Rescue work ends at bombed UN building

RESCUE workers yesterday called off the search for survivors at the UN building in Algeria blasted apart by a suicide bomber.

Rescue work ends at bombed UN building

Officially 37 people died in the two car bombs that hit the UN offices and a court complex in the capital Algiers on Tuesday.

Rescue teams had already stopped work amid the debris of the Algerian Constitutional Council building.

In the first 24 hours after the blasts, which struck almost simultaneously and have been claimed by al-Qaida, rescuers found seven survivors.

Marie Heuze, chief spokeswoman for the UN offices in Geneva, said 11 staff died in the attack and five were still missing.

It was the deadliest single attack against UN staff and facilities since August 2003, when its headquarters in Baghdad was hit by a truck laden with explosives. That attack killed 22 people.

Algeria’s Islamic insurgency broke out in the early 1990s, when the army cancelled the second round of the country’s first multiparty elections to prevent likely victory by Islamic fundamentalists.

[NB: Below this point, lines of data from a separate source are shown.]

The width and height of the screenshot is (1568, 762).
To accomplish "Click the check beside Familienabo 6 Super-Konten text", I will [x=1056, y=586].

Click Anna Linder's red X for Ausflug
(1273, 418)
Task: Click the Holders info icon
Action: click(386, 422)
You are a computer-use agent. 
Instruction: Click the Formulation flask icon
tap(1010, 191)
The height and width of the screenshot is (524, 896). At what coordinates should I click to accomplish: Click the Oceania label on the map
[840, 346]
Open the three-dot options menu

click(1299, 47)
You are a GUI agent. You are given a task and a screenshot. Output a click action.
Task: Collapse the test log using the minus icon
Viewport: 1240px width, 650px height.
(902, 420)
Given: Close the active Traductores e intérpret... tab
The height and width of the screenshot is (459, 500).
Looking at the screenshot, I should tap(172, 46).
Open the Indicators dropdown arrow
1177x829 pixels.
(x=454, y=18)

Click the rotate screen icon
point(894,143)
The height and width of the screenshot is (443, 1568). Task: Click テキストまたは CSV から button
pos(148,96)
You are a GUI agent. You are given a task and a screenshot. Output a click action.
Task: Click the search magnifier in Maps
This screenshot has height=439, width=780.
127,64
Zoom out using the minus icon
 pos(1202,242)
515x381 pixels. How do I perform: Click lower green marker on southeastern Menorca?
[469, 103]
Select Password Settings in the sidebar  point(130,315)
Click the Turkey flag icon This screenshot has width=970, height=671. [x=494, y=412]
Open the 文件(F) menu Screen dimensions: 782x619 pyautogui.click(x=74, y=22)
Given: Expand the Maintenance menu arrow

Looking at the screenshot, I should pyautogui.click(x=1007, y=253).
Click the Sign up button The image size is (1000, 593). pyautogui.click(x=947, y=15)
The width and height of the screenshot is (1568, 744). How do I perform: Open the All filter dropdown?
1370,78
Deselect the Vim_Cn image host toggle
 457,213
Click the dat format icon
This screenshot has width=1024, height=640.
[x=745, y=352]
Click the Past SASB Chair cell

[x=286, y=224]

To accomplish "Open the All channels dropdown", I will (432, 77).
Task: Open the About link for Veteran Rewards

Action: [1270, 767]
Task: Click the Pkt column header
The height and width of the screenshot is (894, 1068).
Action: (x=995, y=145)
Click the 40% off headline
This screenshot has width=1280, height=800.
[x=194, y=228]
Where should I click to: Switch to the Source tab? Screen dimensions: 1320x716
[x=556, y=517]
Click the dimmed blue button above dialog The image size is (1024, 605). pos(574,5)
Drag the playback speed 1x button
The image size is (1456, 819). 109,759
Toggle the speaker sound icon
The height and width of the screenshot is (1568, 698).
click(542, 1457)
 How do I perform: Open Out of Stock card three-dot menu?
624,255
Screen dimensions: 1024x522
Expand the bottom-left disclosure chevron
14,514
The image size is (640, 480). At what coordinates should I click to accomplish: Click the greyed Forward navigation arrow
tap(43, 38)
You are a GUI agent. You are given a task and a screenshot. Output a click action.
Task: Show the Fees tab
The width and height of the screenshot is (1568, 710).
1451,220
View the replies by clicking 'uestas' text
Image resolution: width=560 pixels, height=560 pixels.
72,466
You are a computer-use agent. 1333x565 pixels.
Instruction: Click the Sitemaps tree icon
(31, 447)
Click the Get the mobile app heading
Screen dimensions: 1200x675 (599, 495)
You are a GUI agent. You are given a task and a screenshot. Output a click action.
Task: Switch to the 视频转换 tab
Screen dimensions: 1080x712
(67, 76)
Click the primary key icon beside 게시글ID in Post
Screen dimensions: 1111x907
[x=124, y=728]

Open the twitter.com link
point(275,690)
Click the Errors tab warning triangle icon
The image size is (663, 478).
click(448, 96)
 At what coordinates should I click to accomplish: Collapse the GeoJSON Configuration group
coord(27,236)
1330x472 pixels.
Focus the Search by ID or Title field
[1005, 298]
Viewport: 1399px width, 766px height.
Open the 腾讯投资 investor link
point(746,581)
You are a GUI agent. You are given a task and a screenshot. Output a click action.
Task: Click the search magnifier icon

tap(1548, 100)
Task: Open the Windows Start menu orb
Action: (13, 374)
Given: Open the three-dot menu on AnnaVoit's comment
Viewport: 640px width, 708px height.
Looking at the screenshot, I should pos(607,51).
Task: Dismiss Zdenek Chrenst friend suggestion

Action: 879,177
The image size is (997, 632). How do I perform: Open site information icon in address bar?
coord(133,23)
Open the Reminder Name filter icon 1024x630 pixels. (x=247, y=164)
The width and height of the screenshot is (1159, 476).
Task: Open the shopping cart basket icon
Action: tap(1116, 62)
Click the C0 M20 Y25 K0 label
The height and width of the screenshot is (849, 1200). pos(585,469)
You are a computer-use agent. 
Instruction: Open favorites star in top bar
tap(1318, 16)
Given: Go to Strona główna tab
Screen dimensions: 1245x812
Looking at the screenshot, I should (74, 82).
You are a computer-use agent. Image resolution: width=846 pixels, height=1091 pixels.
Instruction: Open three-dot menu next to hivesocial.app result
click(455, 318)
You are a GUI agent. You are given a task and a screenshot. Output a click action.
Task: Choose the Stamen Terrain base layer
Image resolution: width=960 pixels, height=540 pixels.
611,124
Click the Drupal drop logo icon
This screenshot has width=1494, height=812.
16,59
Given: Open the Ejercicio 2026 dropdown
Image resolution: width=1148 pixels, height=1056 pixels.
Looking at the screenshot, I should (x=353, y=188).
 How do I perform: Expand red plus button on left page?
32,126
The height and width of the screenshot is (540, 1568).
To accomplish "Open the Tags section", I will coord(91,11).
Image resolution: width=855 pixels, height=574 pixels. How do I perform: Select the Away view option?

Islamist groups turned to force to overthrow the government, with up to 200,000 people killed in the ensuing violence.

Late last year, the main militant group — the Salafist Group for Call and Combat — changed its name to al-Qaida in Islamic North Africa and began larger-scale bombings.

Insurgents have largely focused on symbols of the military-backed government and civilians. The strike against the UN office signalled a change in tactics.